«I wouldn’t have said that they ask me for whatever they need, I wouldn’t have said it!», is the resounding phrase that the former president of the government Felipe González launched this Tuesday in Valladolid in clear allusion to the president of the national Executive, Pedro Sánchez, with respect to the his reaction after DANA which in the last week has devastated different autonomous communities, mainly Valencia, and has left behind 217 deaths.
The third president of the Spanish government after the transition, with a record mandate of thirteen and a half years, took advantage of his intervention in a meeting organized by ‘El Norte de Castilla’ under the title ‘Conversation with Felipe González’ to ccriticize Sánchez’s performance in this “unspeakable tragedy” for proposing State aid at the request of the affected territories.

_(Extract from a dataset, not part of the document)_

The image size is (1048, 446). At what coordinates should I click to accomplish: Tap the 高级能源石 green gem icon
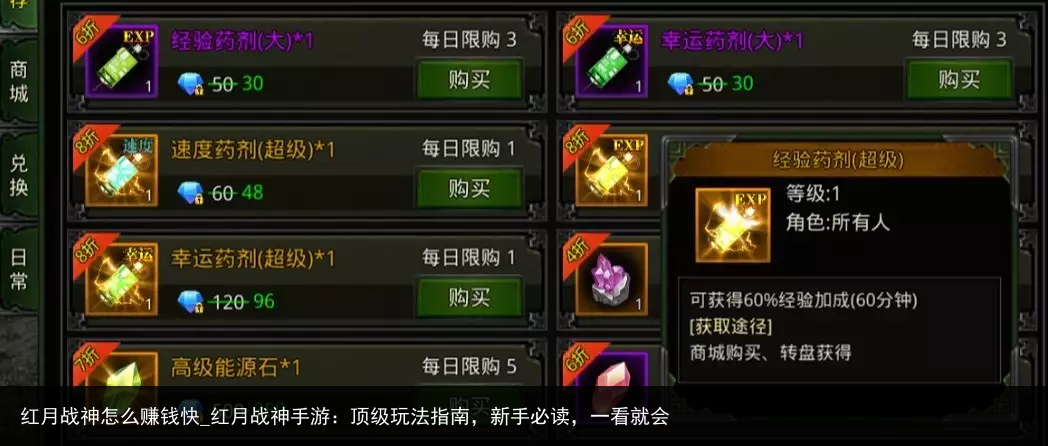click(x=122, y=369)
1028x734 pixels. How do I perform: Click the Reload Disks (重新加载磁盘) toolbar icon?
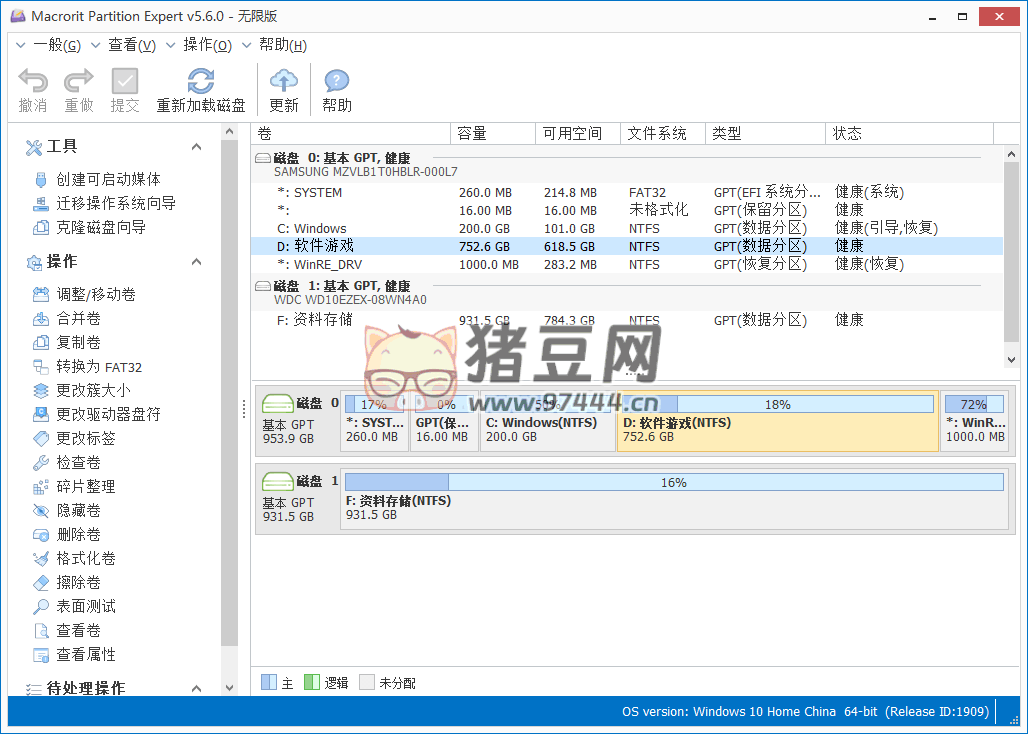click(201, 82)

«!I wouldn’t have said to ask me for whatever you need.“I wouldn’t have said it!” the former president blurted out and then recalled that in 1982, as soon as he took over the government of the nation, he encountered another natural tragedy in Bilbao and then he did not hesitate to send the Armed Forces from Burgos to the Biscayan capital twenty-four hours after the flood caused by the cold drop.

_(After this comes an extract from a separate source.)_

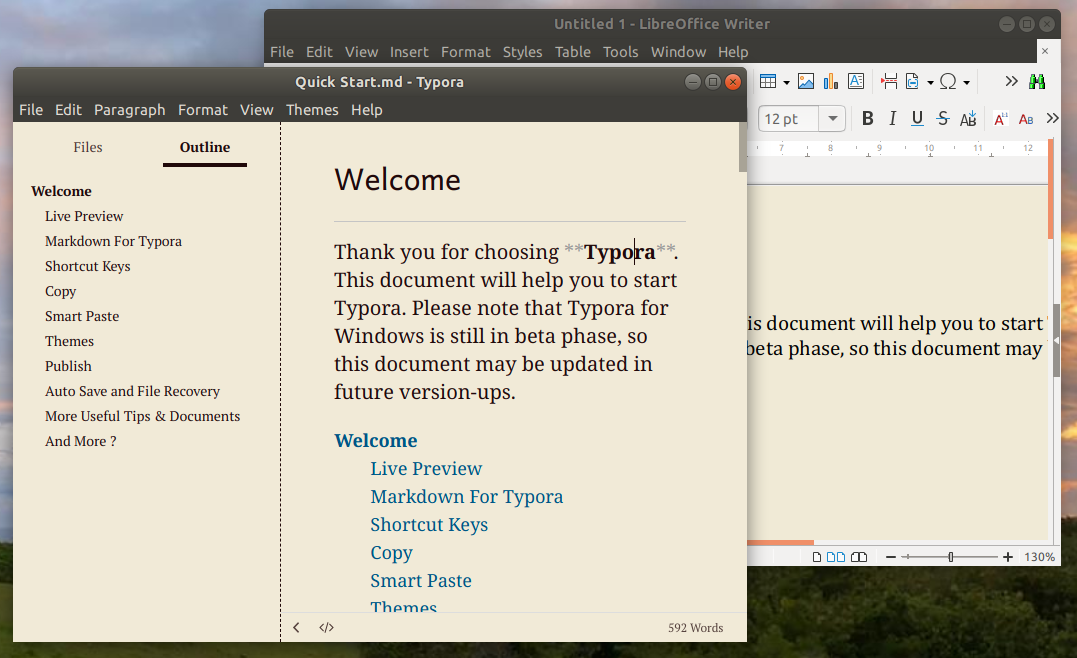Viewport: 1077px width, 658px height.
Task: Insert a text box in Writer
Action: 856,81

“The Spanish State is articulated in a central power that is not centrifuged,” the politician and lawyer has warned to reinforce the idea of leadership that, in his opinion, Pedro Sánchez should have exercised, just as he had to assume when by those dates in 1982 He contacted the then Lehendakari, Carlos Garaikoetxea, to offer him command of the troops sent to the Basque Country, something that, as he has added, the Basque president rejected since he preferred that the operation be led by the central Administration.
Remember that the day after the flood the Army had already set up tents and a field kitchen in which to care for those affected, since there was no humane way to provide this service.
«I’m going to try not to heat the environment but to cool it because Sánchez, Feijóo and the affected autonomous communities have time to sit down, plan and act now because there is a lot of work to do… and the protagonist must be the central Government,” said Felipe González, who answers affirmatively to the questions of whether decisions have been made late and whether they could have acted differently, while recalling that in the face of tragedies of this magnitude it is necessary to resort to European Funds to try to alleviate their effects.
González has also referred to the incidents recorded in Paiporta (Valencia) during the visit to the area carried out by the royal delegation and the presidents of the Government and of the Valencian Community, where “intolerable attacks” occurred despite the “logical indignation at the feeling of abandonment” of residents of the municipality, although the former president has refused to attribute such events to people linked to the extreme right because that is something that “the judicial investigation must determine.”